В этот раз нам выдали по бутерброду с колбасой, а в знак того, что мы их получили, на пригласительных билетах простым карандашом поставили галочки. Мы мгновенно съели свои бутерброды и томились у стены в ожидании концерта. К нам подошел наш лагерный – наверное, лучше сказать пионерлагерный – друг Ясик Штейнберг. Он взял наши пригласительные, достал из кармана ластик, стер галочки и поставил нас снова в очередь. Так мы получили по второму бутерброду.
Потом начался концерт. Выступал фокусник, тянул из блестящего цилиндра бесконечные цветные платочки; подкидывал булавы радостный жонглер. Толстая певица, сжимая под грудью руки, пела романс «Весенние воды», хотя утренник был новогодний и на дворе трещал мороз. Потом вышел известный детский писатель.
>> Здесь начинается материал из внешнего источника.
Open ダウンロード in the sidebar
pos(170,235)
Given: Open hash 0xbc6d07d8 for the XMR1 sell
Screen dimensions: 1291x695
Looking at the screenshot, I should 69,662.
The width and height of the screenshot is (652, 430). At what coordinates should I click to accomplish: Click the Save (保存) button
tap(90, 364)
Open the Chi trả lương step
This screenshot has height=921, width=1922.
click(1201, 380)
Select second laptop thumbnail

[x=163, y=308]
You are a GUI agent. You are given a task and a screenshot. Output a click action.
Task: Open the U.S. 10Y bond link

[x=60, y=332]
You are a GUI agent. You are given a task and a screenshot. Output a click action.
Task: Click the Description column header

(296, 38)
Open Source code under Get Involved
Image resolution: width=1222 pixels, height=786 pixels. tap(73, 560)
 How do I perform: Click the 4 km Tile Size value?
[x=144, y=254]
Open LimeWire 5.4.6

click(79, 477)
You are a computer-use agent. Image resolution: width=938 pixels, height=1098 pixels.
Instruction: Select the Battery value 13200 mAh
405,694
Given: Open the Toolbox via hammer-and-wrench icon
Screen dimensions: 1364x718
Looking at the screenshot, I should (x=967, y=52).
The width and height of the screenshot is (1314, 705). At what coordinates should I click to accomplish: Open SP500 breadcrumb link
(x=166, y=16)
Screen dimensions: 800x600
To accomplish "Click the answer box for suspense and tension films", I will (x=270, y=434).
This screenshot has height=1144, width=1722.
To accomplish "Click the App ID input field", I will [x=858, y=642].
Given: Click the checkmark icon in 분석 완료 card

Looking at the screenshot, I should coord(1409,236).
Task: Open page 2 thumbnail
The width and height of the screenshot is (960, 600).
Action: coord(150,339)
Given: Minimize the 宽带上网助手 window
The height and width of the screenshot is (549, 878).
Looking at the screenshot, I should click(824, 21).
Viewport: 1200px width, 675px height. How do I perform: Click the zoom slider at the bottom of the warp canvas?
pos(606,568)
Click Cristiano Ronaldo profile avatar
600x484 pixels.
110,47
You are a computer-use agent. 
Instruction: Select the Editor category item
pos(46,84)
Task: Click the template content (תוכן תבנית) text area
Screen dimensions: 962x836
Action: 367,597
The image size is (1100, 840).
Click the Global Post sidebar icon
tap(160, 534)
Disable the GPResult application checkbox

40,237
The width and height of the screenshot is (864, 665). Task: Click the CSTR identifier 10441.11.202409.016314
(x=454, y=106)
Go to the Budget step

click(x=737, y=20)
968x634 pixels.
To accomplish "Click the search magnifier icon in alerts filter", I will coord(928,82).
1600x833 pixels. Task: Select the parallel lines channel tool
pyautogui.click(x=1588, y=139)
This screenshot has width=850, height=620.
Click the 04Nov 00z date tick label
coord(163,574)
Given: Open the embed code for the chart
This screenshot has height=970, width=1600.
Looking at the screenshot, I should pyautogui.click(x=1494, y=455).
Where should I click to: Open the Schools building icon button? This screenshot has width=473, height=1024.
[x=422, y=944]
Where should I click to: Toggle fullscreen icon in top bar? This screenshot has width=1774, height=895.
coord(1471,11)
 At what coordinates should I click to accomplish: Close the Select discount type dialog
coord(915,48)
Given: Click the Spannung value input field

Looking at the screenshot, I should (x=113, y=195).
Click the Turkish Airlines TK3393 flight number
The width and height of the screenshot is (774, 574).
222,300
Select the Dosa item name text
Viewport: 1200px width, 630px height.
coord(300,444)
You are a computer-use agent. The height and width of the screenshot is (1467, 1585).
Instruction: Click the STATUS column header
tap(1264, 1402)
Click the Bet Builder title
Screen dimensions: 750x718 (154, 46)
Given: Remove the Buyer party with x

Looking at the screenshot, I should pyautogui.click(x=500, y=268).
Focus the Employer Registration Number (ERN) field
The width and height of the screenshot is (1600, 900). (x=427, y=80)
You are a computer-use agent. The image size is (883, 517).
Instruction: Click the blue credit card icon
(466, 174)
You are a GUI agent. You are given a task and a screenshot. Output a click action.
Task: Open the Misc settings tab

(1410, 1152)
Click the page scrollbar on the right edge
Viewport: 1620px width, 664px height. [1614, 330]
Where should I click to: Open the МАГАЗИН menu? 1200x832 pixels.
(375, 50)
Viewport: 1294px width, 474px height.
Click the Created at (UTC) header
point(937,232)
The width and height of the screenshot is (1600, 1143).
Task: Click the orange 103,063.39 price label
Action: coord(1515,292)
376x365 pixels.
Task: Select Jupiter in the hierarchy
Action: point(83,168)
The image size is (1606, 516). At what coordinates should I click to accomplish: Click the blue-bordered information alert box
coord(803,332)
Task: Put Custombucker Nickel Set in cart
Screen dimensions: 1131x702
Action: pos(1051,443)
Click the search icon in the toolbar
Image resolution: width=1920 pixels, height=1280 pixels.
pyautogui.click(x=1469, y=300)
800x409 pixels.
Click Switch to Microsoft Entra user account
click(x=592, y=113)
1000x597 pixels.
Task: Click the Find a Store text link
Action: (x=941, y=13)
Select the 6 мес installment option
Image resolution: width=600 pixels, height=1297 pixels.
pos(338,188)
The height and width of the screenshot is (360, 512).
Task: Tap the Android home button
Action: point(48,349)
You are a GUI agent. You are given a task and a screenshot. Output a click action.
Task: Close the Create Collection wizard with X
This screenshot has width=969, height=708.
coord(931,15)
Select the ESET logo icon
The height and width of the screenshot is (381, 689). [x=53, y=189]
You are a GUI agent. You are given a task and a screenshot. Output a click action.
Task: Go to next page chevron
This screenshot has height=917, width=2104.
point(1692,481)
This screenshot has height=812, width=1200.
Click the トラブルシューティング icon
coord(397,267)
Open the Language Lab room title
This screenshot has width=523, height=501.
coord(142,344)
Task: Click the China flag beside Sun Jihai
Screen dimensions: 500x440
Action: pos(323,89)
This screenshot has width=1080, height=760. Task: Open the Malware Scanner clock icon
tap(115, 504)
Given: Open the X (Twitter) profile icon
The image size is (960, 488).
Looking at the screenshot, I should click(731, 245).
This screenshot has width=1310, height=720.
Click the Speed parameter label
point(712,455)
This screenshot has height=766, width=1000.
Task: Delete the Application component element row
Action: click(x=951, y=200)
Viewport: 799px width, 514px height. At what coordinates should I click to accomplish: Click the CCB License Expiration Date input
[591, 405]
Он рассказывал о подвиге военного летчика. Говорил о тупоносых мессершмитах, которые огромной стаей шли бомбить наш город, о краснозвездном истребителе, в одиночку атаковавшем фашистскую стаю. Выступал писатель с жаром, все больше воодушевляясь. Вытянутой ладонью руки он показывал, как юркий «ястребок» уходил от пулеметных очередей. Почему-то было неловко его слушать, и хотелось, чтобы он поскорее закончил. Казалось несправедливым, что одни воюют, а другие рассказывают про их подвиги.
Мама после ухода папы стала устраиваться на работу, а мы, тогда совсем маленькие – Андрею четыре с половиной года, а мне – два, «связывали ее по рукам и ногам». Так говорила бабушка. Она недавно овдовела – в тридцать шестом похоронила своего мужа, врача Николая Матвеевича Петрова. Теперь она захотела помочь маме и забрать нас к себе в Юрьевец на несколько месяцев.
Неподалеку от нас в Москве жила одна мамина знакомая француженка. Была она одинока, и бабушка уговорила ее поехать в Юрьевец, чтобы помогать ей там в воспитании детей. А заодно учить их, то есть нас, французскому языку. Договорились, что за это мадам Эжени будет получать деньги и жить на всем готовом.
И вот мы у бабушки, в старинном, почти сплошь деревянном городке на Волге, в котором после революции ничего не изменилось, разве что названия улиц. Мы жили на улице Энгельса в доме № 8[12]. Говорили, что этот просторный дом принадлежал многодетному купцу, которого переселили вместе с чадами и домочадцами в его же сарай во дворе. А дом сделали коммунальным. Комендантом назначили партийную жиличку Харламову, маленькую стриженую тетку с бегающими злыми глазами, всегда находящуюся на грани истерики, как все партийные выдвиженцы того времени.
Бабушка занимала две смежные комнаты, а ее домашняя работница Аннушка жила за занавеской у окна в конце общего коридора. Любимицу Аннушки, корову Голубку, недавно продали – уж больно дорогое стало сено, – и Аннушка ходила за молоком на соседнюю улицу, презрительно поджав губы от стыда за наше бескоровье.
Из того пребывания в Юрьевце я хорошо запомнила крапиву, которую мадам Эжени клала нам в постели, чтобы мы не вертелись и поскорее засыпали. (В литературном сценарии «Зеркала» Андрей сильно преувеличил, написав, что в его детскую кровать мадам Эжени клала муравьев.) Еще помню дядьку в валенках, который приходил нас переписывать. Как раз в январе 1939 года проводилась та первая советская перепись населения, плачевные результаты которой стали известны только во время перестройки. О предстоящей переписи много и хвастливо писалось в газетах. Велись разговоры и среди населения. Говорили, что будут выявлять верующих – среди четырнадцати вопросов один был о религиозной принадлежности. Бабушка и Анна, плотно закрыв дверь в коридор, долго спорили, как быть. Напишешь «верующая» – могут посадить, напишешь «неверующая» – согрешишь, предашь веру, да и солжешь к тому же. Интересно, что они все-таки написали? Теперь уже не у кого спросить…
В тот день, 17 января, был сильный мороз, и мы сидели дома. И вдруг к нам пришел переписчик. Я была очень маленькая и поэтому хорошо разглядела его аккуратно подшитые, с капельками воды от растаявшего снега валенки и стоящий на полу подле них черный дерматиновый портфель. Переписчик стал опрашивать всех по очереди. Дошла очередь и до Андрея. Дядька перечислял вопросы, а Андрей и бабушка отвечали.